La proprietà di alcuni appartamenti e garage, la disponibilità di alcune autovetture di grossa cilindrata immatricolate in Italia e di alcune polizze assicurative a copertura di rischi di danneggiamento di beni in Italia, una denuncia alle forze dell’ordine in Italia dello smarrimento di un documento di identità, i collegamenti con diversi investimenti immobiliari, le trattative con alcuni sponsors in Italia, nonché la circostanza di essere incappato in 8 controlli da parte degli organi di polizia, sono tutti elementi che hanno permesso di dimostrare il domicilio fiscale del soggetto nel Bel Paese e posto le condizioni per l’applicazione del principio world wide taxation, cioè la tassazione in Italia di tutti i redditi ovunque prodotti.

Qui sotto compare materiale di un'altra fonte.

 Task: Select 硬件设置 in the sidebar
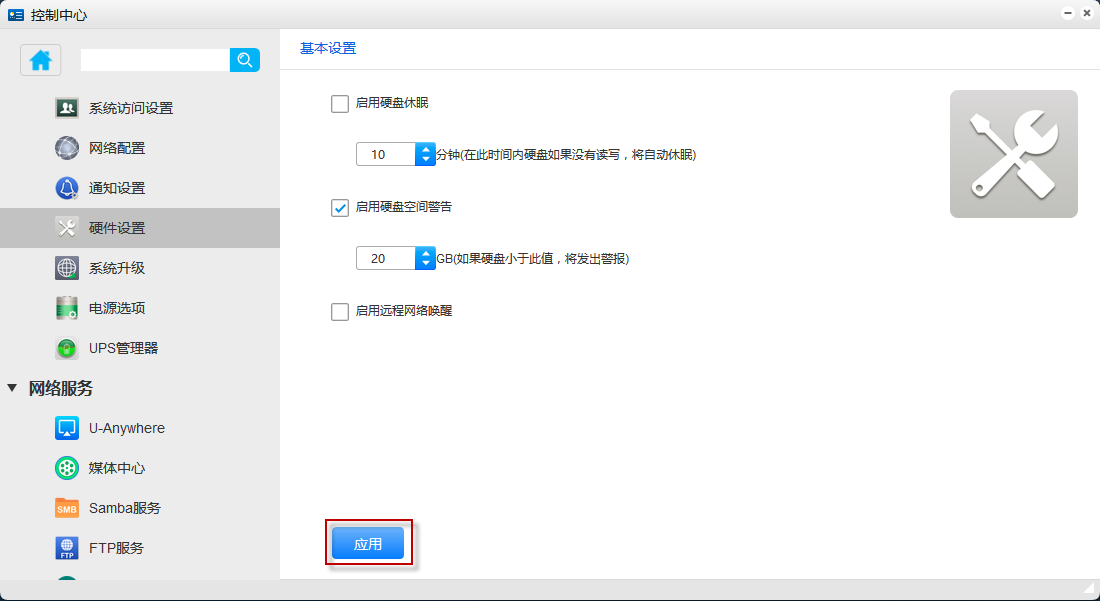pyautogui.click(x=117, y=228)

Contro gli avvisi di accertamento notificati dall’ufficio pesarese, il soggetto ha proposto ricorso presso la Commissione Tributaria Provinciale di Pesaro-Urbino. Le pretese erariali hanno raccolto la convalida dei giudici tributari che hanno configurato, a carico del soggetto accertato, una residenza fittizia all’estero e, di conseguenza, hanno respinto tutti i ricorsi e condannato il ricorrente al pagamento delle spese di giudizio.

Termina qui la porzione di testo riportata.